Pickling lime is a white chemical powder that's used in older pickle recipes to add crispness to the finished product. It works by introducing calcium into the pectin of the food to be pickled.
Pickling lime works well for this purpose, but it's no longer recommended because the use of this chemical can lead to botulism in the finished pickles; several cases have been reported.
Here's an explanation of pickling lime, how it's used, and what you can use as a substitute.
Pickling Lime: History and Uses
In technical terms, pickling lime is calcium hydroxide. This chemical is used for a wide variety of different applications, including:
- Water and sewage treatment, where it helps to remove particulate matter from water.
- Food processing: Among many other uses, it binds corn tortillas together.
- Paper production.
- Building: It's mixed with cement to create mortar and stucco.
Historically, pickling lime has been used in home canning to make pickles. If you have one of your grandmother's old pickle recipes, it likely calls for pickling lime.
You can't just use calcium hydroxide from the hardware store as pickling lime. The chemical needs to be food grade. Common brands used for food and canning include Mrs. Wages; Ball Canning no longer offers pickling lime.

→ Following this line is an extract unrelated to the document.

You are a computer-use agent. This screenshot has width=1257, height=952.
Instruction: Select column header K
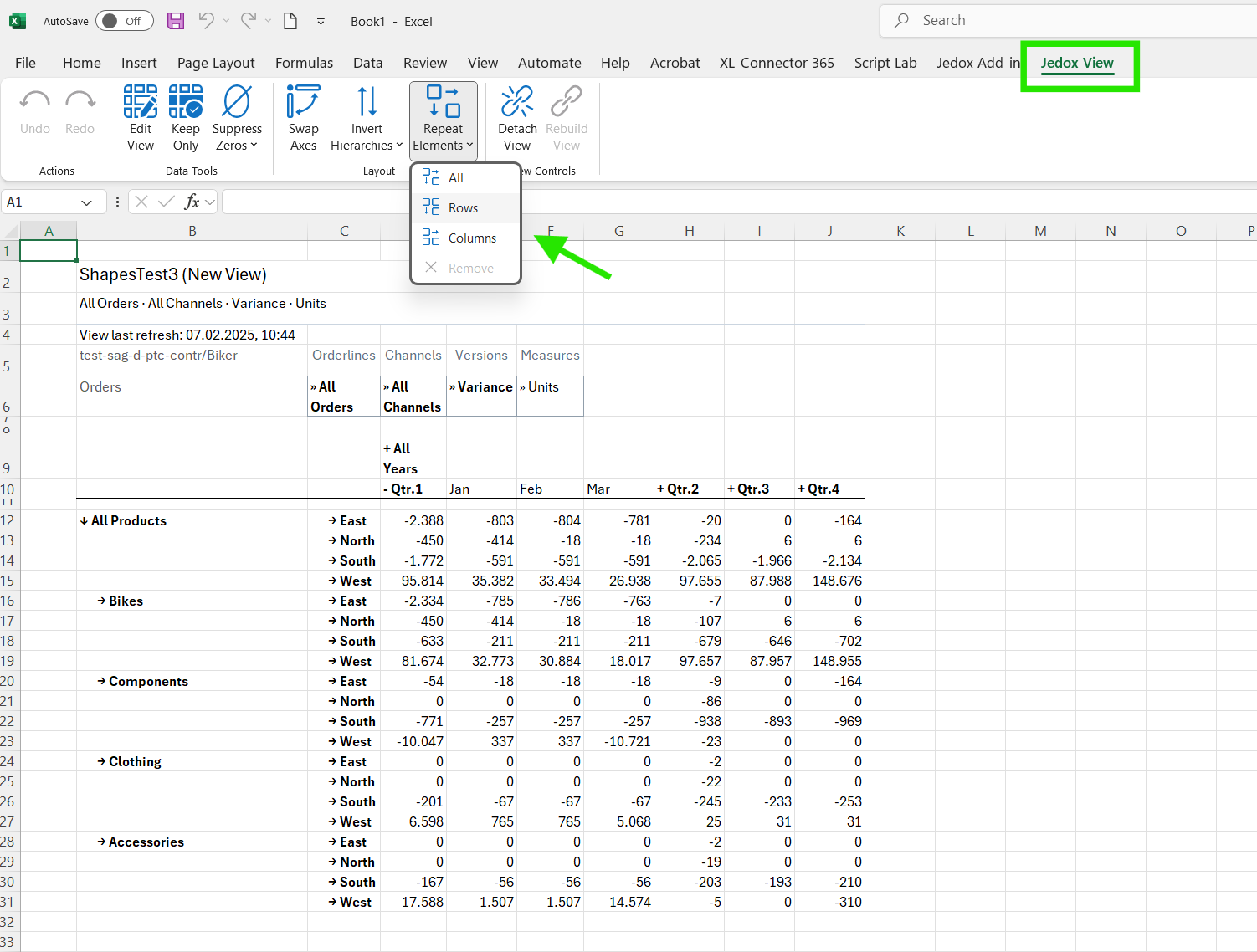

Why Isn't Pickling Lime Recommended?
There's a very good reason that pickling lime isn't recommended any longer for home canning: Using pickling lime in pickle recipes has made people sick.
As you probably know, canned pickles must be bathed in something acidic, which kills any bacteria left over from processing. That's why recipes call for vinegar, which is a very acidic substance. If the canning liquid isn't acidic enough, then it doesn't kill the bad bacteria, and those bacteria are left to grow in your pickles.
Pickling lime is an alkaline chemical. Consequently, you can't leave any pickling lime on your pickles when you can them, or you risk neutralizing the acidity of the vinegar.
Pickling lime has to be rinsed off extremely thoroughly before you can your pickles. Failure to do so could result in a less acidic pickling solution and create an environment where bacteria can thrive. Botulism cases have been linked to this problem. For this reason, the use of pickling lime is no longer recommended.
Making Pickles Without Pickling Lime
It's possible to keep your pickles crisp without using pickling lime. Many recipes call for pickling salt, which is simply pure salt (sodium chloride). You need to purchase pickling salt for this purpose because regular salt usually includes anti-caking agents and iodine, both of which can make your finished pickles look less appealing.